Jeune Afrique – La Scala, salle de théâtre parisienne. Un petit bout de femme, sweat à capuche sur le dos, short ample et informe noyant sa silhouette, s’avance timidement sur la scène. Le plancher craque sous ses pas chancelants. Elle attend que le silence s’installe, s’assied, règle la sangle de sa guitare aux couleurs rastafari, égrène quelques accords, toussote dans sa manche bien trop large, sort de l’une de ses poches une set list, la dépose délicatement sur un tabouret en la défroissant d’un revers de main, puis sort, de son autre poche, un spray antibactérien qu’elle pulvérise sur son micro, non sans ironie. Des rires pudiques s’élèvent dans le public. Quand, soudain, une voix de velours, divine, enrobe l’espace et met fin à ce jeu de pantomime.
Transe quasi mystique
S’il fallait représenter le visage de la sobriété, celui-ci emprunterait les traits de Nneka. Pas de maquillage, rien de superflu. Seul un chèche « protecteur » coiffe sa chevelure bouclée. Privée de boissons alcoolisées dans la salle, l’assistance est médusée. L’ivresse ira se trouver ailleurs, quelque part dans la transe quasi mystique dans laquelle « la mère suprême » (traduction de son prénom, en igbo) nous transporte en cette soirée d’automne.
La spiritualité guide depuis toujours cette Germano-Nigériane, née il y a quarante-deux ans à Warri, « la ville du pétrole », située dans le Delta du Niger. Son dernier et sixième opus, « Love supreme » (2022), en témoignait déjà. Une bonne année plus tard, celle qui, il y a onze mois, a donné naissance à son premier enfant, qu’elle trimbale partout depuis le début de sa tournée européenne, n’a pas fini de conter l’amour inconditionnel et la foi.

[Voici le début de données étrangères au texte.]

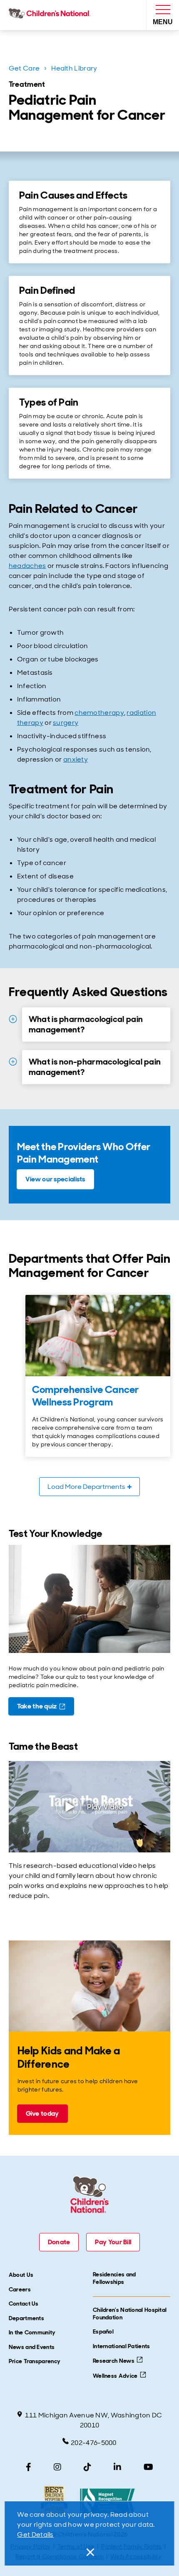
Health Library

« Dieu représente tout pour moi. On recherche tous la paix et le bonheur en dehors de nous-même, à travers la quête du succès, de l’argent, dans le désir d’avoir un bébé… On en veut toujours plus, et c’est éreintant. On oublie d’être dans la gratitude. Le monde est si bruyant, on a besoin de silence, philosophe-t-elle quand nous la retrouvons dans les bureaux parisiens de son agent, quelques jours après son show.
Partition panafricaine
Dissimuler l’enveloppe pour ne retenir que l’essentiel, les textes, qu’elle déclame en anglais pidgin ou en yoruba, « tout simplement parce que c’est [sa] langue », la voix et la musique. Cette partition panafricaine exquise puise autant dans la soul que dans le reggae, le blues et le R’n’B. « L’industrie [du disque] veut nous ranger dans des boîtes pour qu’on soit “vendables”. Je ressens parfois cette pression, mais je refuse souvent de m’y soumettre », prévient-elle.
Si, en effet, elle se moque des chiffres et des streams, elle ne s’en dit pas moins extrêmement fière de voir des musiciens nigérians, comme Burna Boy, avec qui elle a déjà partagé la scène, acquérir une audience mondiale.